Danninger bei Eurogruppensitzung in Brüssel

ÖVP-Finanzstaatssekretär: Entlastung durch umfassende Strukturreformen

Wien, 7. Juli 2014 (ÖVP-PD) Die Verringerung der Steuerbelastung auf das Arbeitseinkommen im Euro-Raum steht heute auf der Tagesordnung der Eurogruppensitzung in Brüssel, an der Österreich mit Finanzstaatsekretär Mag. Jochen Danninger vertreten sein wird. Danninger sieht die ÖVP-Position nach umfassenden Strukturreformen durch die Europäische Kommission gestärkt und fordert einmal mehr, diese zügig in Angriff zu nehmen. ****

"Die Steuerbelastung auf Arbeit in der Euro-Zone zählt zu den höchsten weltweit. Als wesentliche Ursache gilt laut EU-Kommission der Mangel an Strukturreformen in den einzelnen Mitgliedsstaaten. Österreich befindet sich auf einem guten Weg, wenn wir jetzt auch die von der ÖVP angedachten Reformen in der Struktur rasch umsetzen", so Danninger.

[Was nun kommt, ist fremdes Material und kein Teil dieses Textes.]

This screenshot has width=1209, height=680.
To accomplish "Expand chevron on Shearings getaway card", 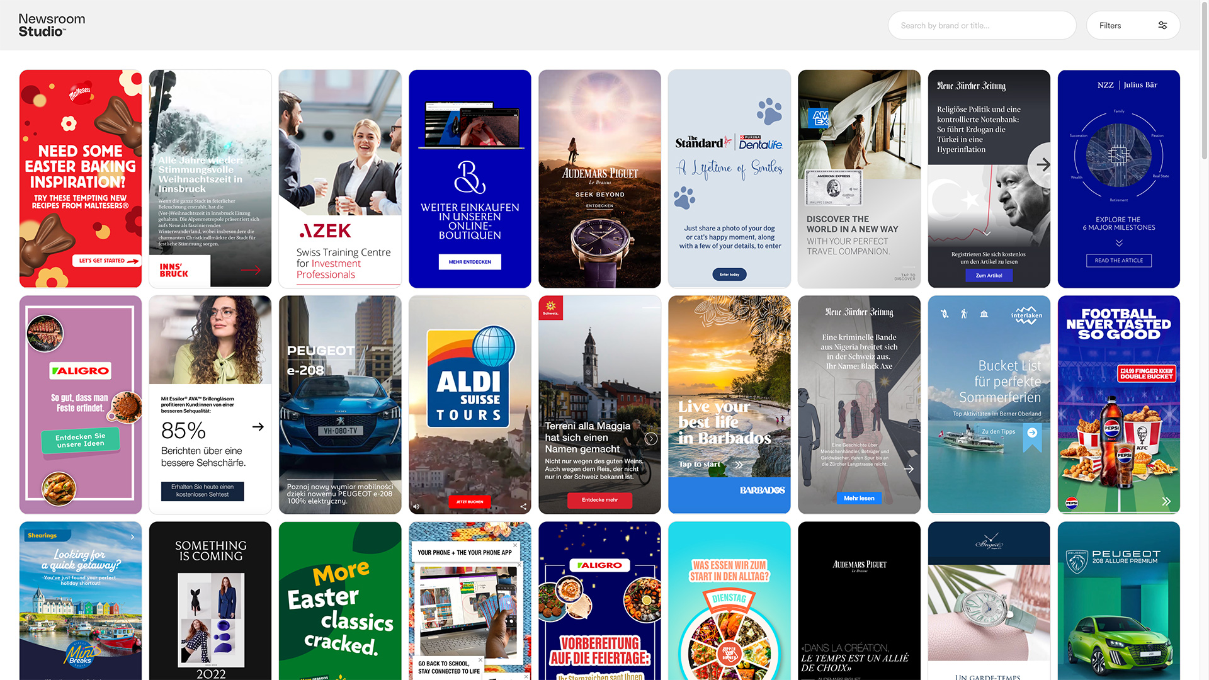I will point(132,536).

Die von der ÖVP geforderten Reformen ermöglichen eine "ehrliche Entlastung" ohne neue Steuern. "Es gibt vier Bereiche, wo wir das Potenzial zur Finanzierung einer Steuerentlastung ausschöpfen können. In den Bereichen Verwaltung, Förderungen, ÖBB-Infrastruktur und Frühpensionen steckt die Gegenfinanzierung zur Steuerreform. Diese Bereiche zu durchleuchten erspart jede Debatte über neue Steuern oder neue Schulden", erklärt der Finanzstaatssekretär.

Gerade der Pensionsbereich wird immer mehr zum Kostentreiber im Budget. "Hier brauchen wir jetzt Budgetdisziplin, aber vor allem Maßnahmen, um die steigenden Kosten einzudämmen. Allein 2014 beträgt der Bundeszuschuss bei den Pensionen rund 19 Milliarden Euro. 2015 kommen 500 Millionen hinzu, Tendenz steigend", betont Danninger, der auch morgen am ECOFIN-Treffen den Finanzminister vertreten wird.